How can the physical and mental health of children not be within the mission and priorities of this administration?

— Icy Cade-Bell, Tinley Park

Donald Trump’s sagacity

The most remarkable, historic and meaningful news conference was held Dec. 19 on dramatically lower drug pricing. Indeed, it was carried live on Fox, Newsmax and One America News. However, unsurprisingly, CNN and MS NOW ignored it.

President Donald Trump spoke, with additional remarks by the CEOs of Merck, Sanofi, Novartis, Roche, Genentech, Boehringer Ingelheim, Gilead Sciences, Bristol Myers Squibb, GSK and Amgen.

HHS Secretary Robert F. Kennedy Jr., Centers for Medicare & Medicaid Services Director Dr. Mehmet Oz and Commerce Secretary Howard Lutnick emphasized the landmark achievement, which eluded previous administrations. It includes awarding most favored nation pricing, which will cut many drug prices in the U.S., thereby ending global freeloading on the backs of American pharmaceutical research.

Investing in America means hundreds of billions of dollars invested here with new drug manufacturing and research facilities and high-paying jobs. Many of the new drug prices will be available to patients on TrumpRx.gov.

And Trump came out with a really good idea at the end of the news conference.
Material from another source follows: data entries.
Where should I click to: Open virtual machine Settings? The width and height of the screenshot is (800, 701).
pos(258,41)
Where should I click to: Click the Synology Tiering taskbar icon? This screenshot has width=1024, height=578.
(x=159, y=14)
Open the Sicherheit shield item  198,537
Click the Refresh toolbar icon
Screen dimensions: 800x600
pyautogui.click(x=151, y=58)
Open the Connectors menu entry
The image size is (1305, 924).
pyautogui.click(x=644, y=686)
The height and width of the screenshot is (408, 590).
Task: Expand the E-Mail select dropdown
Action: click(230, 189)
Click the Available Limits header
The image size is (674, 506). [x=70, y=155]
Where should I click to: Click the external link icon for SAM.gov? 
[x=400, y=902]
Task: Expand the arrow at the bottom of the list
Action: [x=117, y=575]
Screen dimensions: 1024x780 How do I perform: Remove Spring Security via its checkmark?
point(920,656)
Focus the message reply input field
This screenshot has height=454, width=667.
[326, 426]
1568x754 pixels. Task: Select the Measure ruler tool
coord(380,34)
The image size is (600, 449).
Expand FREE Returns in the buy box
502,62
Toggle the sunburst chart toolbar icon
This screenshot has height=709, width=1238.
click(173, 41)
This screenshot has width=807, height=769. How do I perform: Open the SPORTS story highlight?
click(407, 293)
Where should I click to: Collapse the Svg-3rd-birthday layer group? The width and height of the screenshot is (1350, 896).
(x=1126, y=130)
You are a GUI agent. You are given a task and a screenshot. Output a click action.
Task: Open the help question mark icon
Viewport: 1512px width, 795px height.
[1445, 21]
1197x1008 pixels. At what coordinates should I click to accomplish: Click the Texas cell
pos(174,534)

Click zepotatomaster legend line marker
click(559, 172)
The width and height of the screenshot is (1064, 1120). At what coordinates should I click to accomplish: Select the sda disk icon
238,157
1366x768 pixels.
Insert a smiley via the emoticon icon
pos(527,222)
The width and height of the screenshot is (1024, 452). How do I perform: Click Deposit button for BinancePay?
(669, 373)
He asked the large health insurance companies to meet him and his team with the goal of lowering insurance premiums, just like what he did with the drug companies.

That is sagacity, with knowledge and understanding.

— David N. Simon, Chicago

Decisions causing harm

President Donald Trump chose Christmas to bomb Islamic State terrorists in Nigeria out of revenge for killing Christians. Doesn’t Christianity teach forgiveness and tolerance? Isn’t the Trump administration guilty of imprisoning tens of thousands of immigrants this year? Haven’t at least 30 people died in Immigration and Customs Enforcement facilities?

Do the countries whose citizens have died in ICE custody have the right to bomb us for these injustices? Trump’s immoral decisions are causing harm to our country and across the globe.